What to do:
Return all lines of the data in which the string "computer" occurs.

Records for processing:
______________________________

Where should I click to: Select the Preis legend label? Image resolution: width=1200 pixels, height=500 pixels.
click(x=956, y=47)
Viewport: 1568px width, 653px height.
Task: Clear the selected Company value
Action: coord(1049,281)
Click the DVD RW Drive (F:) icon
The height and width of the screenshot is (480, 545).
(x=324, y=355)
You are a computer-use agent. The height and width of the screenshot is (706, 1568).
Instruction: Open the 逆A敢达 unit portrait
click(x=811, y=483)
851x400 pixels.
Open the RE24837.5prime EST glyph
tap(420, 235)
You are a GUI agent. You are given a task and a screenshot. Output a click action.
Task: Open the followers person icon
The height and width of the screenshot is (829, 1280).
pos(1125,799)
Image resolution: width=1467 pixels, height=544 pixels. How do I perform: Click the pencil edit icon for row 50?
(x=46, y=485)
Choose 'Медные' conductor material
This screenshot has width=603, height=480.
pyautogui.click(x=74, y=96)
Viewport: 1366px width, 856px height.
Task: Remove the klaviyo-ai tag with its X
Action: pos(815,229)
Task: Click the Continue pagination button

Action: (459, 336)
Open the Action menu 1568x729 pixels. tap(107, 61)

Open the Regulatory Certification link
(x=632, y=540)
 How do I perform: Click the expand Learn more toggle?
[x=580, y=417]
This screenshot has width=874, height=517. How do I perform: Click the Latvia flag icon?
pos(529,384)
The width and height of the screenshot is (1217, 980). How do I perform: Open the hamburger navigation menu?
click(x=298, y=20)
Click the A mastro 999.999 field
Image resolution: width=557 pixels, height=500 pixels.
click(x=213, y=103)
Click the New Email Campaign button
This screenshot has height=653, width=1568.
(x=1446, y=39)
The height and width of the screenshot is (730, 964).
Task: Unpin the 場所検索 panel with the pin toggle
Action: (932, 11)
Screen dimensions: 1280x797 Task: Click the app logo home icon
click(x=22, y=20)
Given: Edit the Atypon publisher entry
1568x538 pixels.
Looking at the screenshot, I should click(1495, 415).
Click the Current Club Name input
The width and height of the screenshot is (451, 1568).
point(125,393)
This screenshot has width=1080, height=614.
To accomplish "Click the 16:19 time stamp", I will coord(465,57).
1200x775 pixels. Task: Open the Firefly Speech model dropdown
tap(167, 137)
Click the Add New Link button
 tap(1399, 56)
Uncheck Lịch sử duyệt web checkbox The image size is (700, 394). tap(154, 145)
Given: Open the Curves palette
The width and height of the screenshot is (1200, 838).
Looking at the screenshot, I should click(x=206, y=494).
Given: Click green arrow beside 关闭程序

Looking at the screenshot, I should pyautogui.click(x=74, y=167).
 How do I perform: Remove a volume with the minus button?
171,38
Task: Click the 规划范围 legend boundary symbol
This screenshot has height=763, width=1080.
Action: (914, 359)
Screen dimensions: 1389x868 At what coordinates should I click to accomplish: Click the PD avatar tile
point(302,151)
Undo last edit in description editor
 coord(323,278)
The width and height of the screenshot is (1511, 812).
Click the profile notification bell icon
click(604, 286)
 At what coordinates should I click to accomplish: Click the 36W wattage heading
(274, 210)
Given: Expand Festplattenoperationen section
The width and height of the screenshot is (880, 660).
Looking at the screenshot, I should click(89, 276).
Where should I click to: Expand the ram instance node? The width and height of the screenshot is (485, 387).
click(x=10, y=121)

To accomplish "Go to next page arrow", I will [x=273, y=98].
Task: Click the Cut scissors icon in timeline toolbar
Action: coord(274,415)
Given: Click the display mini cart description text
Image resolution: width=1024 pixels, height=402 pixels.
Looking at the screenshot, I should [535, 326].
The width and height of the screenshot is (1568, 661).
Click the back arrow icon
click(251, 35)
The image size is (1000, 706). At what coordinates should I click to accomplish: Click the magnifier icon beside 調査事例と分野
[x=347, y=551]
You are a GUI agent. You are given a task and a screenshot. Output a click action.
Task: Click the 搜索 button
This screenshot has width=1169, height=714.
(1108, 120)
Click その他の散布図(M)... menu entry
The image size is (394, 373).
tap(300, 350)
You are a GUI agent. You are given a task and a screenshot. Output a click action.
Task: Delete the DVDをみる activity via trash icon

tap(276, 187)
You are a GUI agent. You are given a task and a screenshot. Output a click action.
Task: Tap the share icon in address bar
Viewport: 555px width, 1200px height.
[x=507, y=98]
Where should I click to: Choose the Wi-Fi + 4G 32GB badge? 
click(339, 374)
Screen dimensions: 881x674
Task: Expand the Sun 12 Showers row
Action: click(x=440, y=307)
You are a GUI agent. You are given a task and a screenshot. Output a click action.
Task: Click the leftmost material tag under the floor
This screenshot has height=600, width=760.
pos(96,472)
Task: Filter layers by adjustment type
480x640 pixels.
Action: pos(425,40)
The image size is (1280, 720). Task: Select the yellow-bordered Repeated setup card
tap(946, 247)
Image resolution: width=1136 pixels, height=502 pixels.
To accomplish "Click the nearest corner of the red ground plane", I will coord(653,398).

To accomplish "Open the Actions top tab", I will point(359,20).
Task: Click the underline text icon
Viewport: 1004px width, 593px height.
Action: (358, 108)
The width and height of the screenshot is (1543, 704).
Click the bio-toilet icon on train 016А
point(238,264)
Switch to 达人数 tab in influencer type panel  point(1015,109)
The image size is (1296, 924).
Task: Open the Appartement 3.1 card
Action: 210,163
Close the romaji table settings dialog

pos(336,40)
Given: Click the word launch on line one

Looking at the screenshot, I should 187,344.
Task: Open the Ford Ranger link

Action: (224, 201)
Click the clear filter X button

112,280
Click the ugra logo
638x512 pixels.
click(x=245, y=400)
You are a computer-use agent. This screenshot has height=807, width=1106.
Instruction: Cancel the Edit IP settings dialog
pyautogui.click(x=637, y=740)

______________________________

Answer to this task:
You are a computer-use agent. The height and width of the screenshot is (706, 1568).
You are a computer-use agent. This screenshot has height=807, width=1106.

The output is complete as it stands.